Bass shakes the corrugated metal walls of a remote warehouse in Brooklyn’s Sunset Park neighborhood. I’ve finally found Brooklyn Hangar, where twigs is rehearsing for three nights of her Congregata show, a high-production, Alexander McQueen-costumed version of her touring concert, which puts the underground dance styles of krumping, voguing, and bone-breaking in the spotlight. Congregata features her friends—dancers who were in “Glass & Patron” (Benjamin Milan, Alex Mugler, Javier Ninja, Jamel Prodigy, and Kaner Flex), New York vogue “legends” (Leiomy Mizrahi and Dashaun "Evisu” Wesley), and additional contemporary dancers (Ross Sands, DENZEL, and BATS). The first iteration of Congregata debuted in London, but here in New York, during the Red Bull Music Academy festival, twigs is in the birthplace of vogue and EP3, a project largely inspired by the dance form. It’s essentially another homecoming.
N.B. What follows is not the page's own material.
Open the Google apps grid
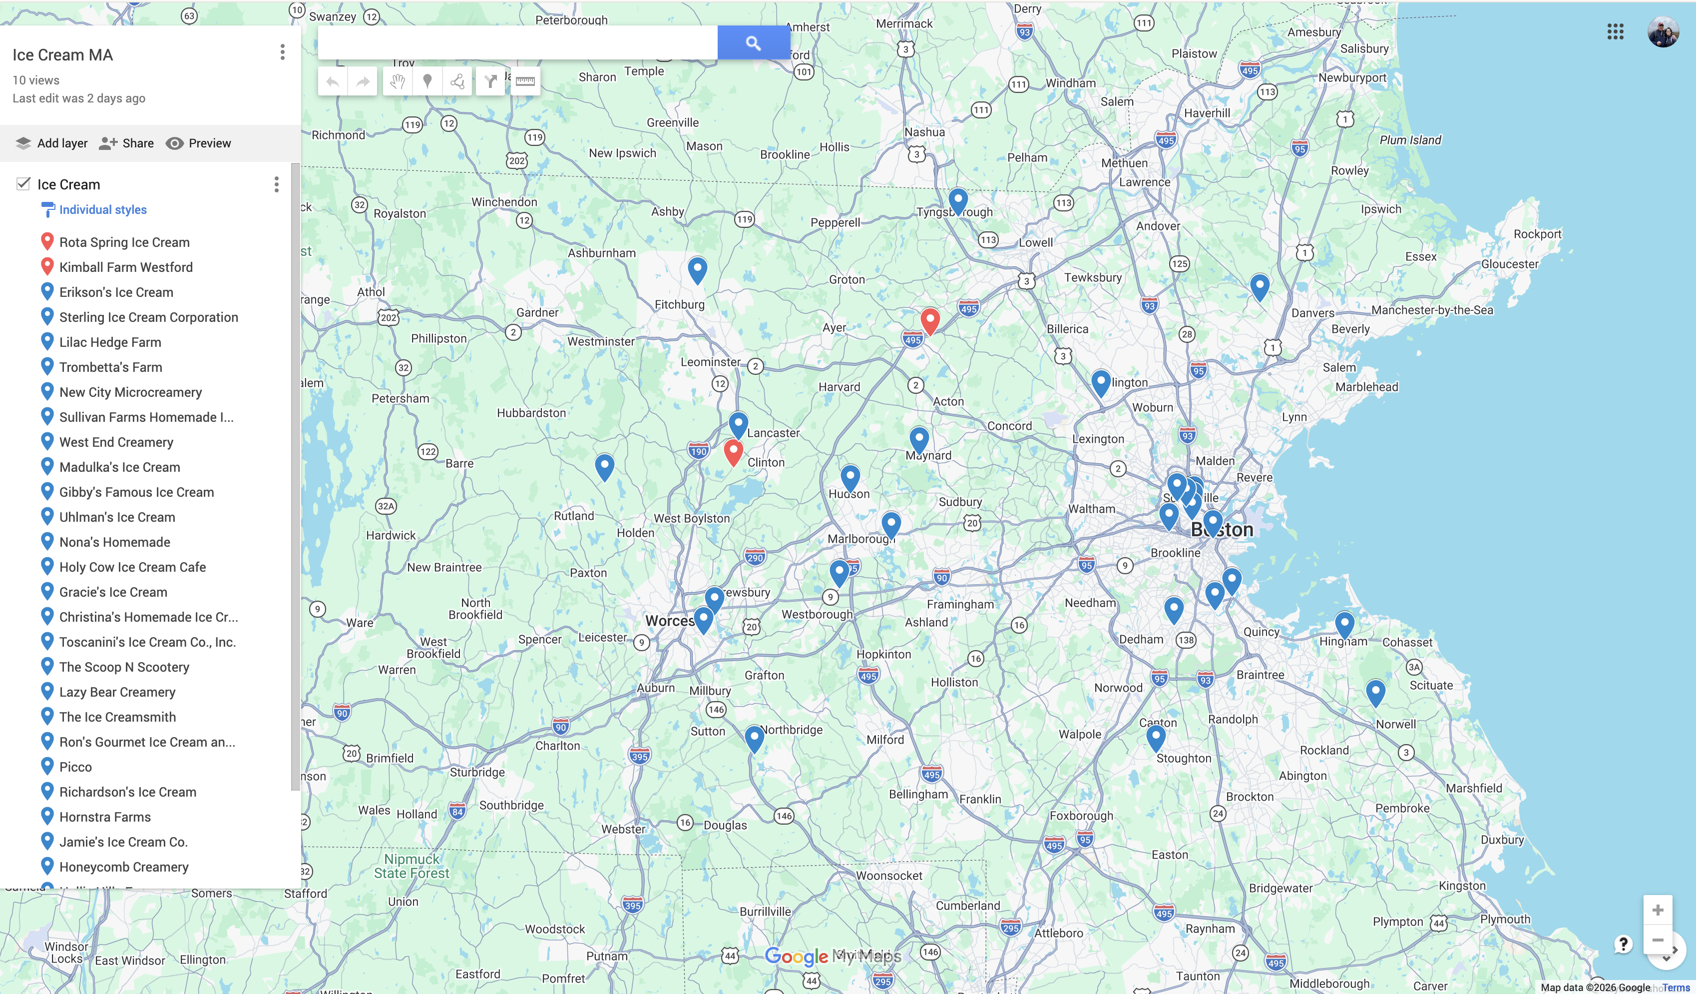This screenshot has height=994, width=1696. coord(1615,32)
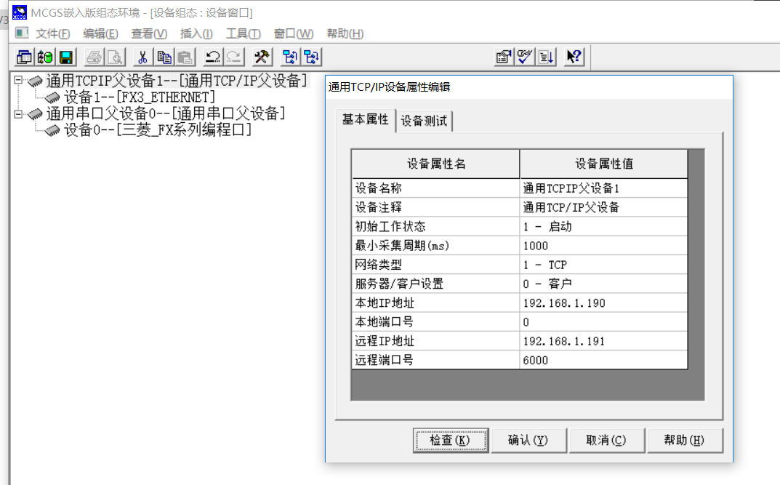Switch to the 设备测试 tab

[424, 121]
Similar to the “Glass & Patron” shoot, there is intense camaraderie and trust between twigs and the dancers. Many of the moves during rehearsal require them to throw her in the air. During one part, she fearlessly falls backward, and they catch her without fail. Twigs often gives the show over to the dancers entirely, either so she can change into a new costume or watch them from the edge of the stage.

Early in Congregata, Dominant and another dancer, Malick “AndroidX" Bright, do an electrifying krumping face-off. Twigs re-emerges in a black tutu to play the Tempest with her band of four percussionists (which includes Tic, her original collaborator). The song, which starts with chaotic rock music and her own dizzying vocals, eventually becomes soothing. The guitars are replaced by a bright piano melody, and twigs watches her friends proudly while triggering new sounds. The unreleased track, named “Wet Wipez”—for the krumping crew founded by Dominant—is a tribute to her friendship and many collaborations with him.


In the woods outside of London, at one point during the “Glass & Patron” shoot, everyone on set is moved away while twigs is filmed giving birth in the back of a van, more or less naked from the neck down, with only a few people around her and a camera trained on her face.

We—everyone else at the shoot—can’t see inside the van, but we hear contagious, childlike laughter. Whoever she’s in there with—perhaps the stylist adjusting twigs’ prosthetic baby bump—is having a good time with her.

But the moment the action starts up again, twigs turns to the camera, and as we watch her through the monitor, staring with such intensity, the dynamic begins to shift: She might not be able to see us, and yet, as her eyes lock into the lens, through the monitor, as each second ticks by, more and more, it’s hard not to feel like we’re the ones being watched by her.